▶ Task instructions
A. Print the part of the financial statements passage starting at "77. Please disclose" and ending at "the grant date.", copying it word for word.
B. Arrange the lines of the records starting at the line that contains "Where should I" and ending at the line that contains "pos(14,175)" as a JSON list of strings, one string per line, leaving out blank lines.

Note 7. Shareholders` Equity, page F-13

77. Please disclose the weighted-average fair value at grant date
of
options granted during the year.  If the exercise prices of some
options differ from the market price of the stock on the grant
date,
please disclose the weighted-average exercise prices and weighted-
average fair values of options separately for options whose
exercise
price (1) equals; (2) exceeds; or (3) is less than the market
price
of the stock on the grant date.

78. Please disclose the number of options authorized for issuance
at
July 31, 2004.

79. Please the disclose option activity for fiscal year 2002 in
your
table summarizing stock option activity.

Note 8. Special Warrant, page F-14

80. Please explain to us the terms of the Special Warrant and how
you
accounted for it.  Please cite specific accounting literature in
your
response.

Note 10. Related Party Transaction, page F-14

81. Please tell us why you excluded disclosure of the issuance of
the
bonus shares to your Chief Executive Officer and the related party
transaction identified on page 38 of your Form S-1.

Note 11. Income Taxes, Page F-15

82. Please explain to us why you are able to net the deferred tax
assets of one U.S. subsidiary with the deferred tax liabilities of
another U.S. subsidiary when the subsidiaries do not file a
consolidated tax return.  Please cite authoritative literature in
your response.

Consolidated Balance Sheets as of July 31, 2005 and 2004, page F-
18

83. Please remove "(Unaudited)" from the title as it is
contradictory
with the audited balance sheets as of July 31, 2004.

Notes to Interim Consolidated Financial Statements For the Six
Month
Period Ended January 31, 2005, page F-22
Note 3.  Coal Bed Methane Projects, page F-22

84. Please explain how the accounting policy disclosed in this
section, complies with the full cost method of accounting.  Refer
to
Rule 4-10(c) of Regulation S-X.

85. We note that you have recorded the costs of all properties at
the
lower of cost or fair market value.  Under the full cost method,
unevaluated costs are periodically assessed for recoverability as
outlined in Regulation S-X Rule 4-10(c)(3)(ii).  Please revise
your
policy accordingly and quantify for us the financial impact of
changing your policy, if any.

▶ Provided records
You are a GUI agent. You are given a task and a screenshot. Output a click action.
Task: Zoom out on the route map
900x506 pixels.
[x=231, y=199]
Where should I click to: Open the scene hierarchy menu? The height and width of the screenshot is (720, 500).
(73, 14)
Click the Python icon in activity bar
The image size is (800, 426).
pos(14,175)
---
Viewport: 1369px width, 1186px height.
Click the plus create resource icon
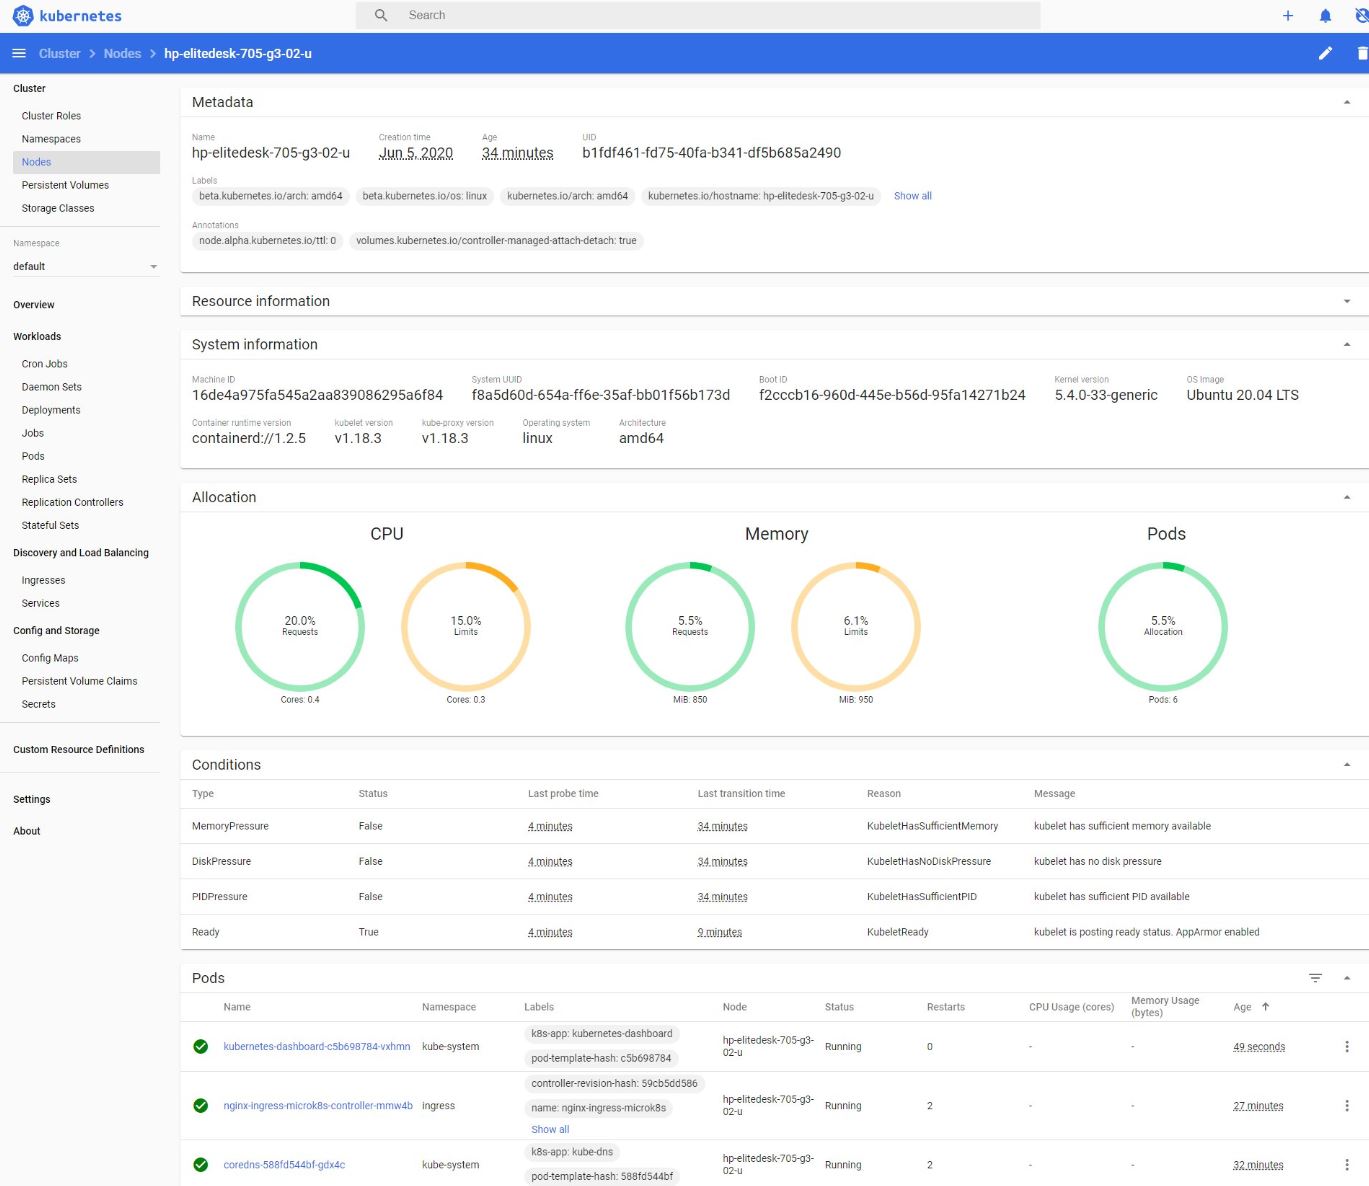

▶ Outputs for the tasks
A.
77. Please disclose the weighted-average fair value at grant date
of
options granted during the year.  If the exercise prices of some
options differ from the market price of the stock on the grant
date,
please disclose the weighted-average exercise prices and weighted-
average fair values of options separately for options whose
exercise
price (1) equals; (2) exceeds; or (3) is less than the market
price
of the stock on the grant date.

B.
[
  "Where should I click to: Open the scene hierarchy menu? The height and width of the screenshot is (720, 500).",
  "(73, 14)",
  "Click the Python icon in activity bar",
  "The image size is (800, 426).",
  "pos(14,175)"
]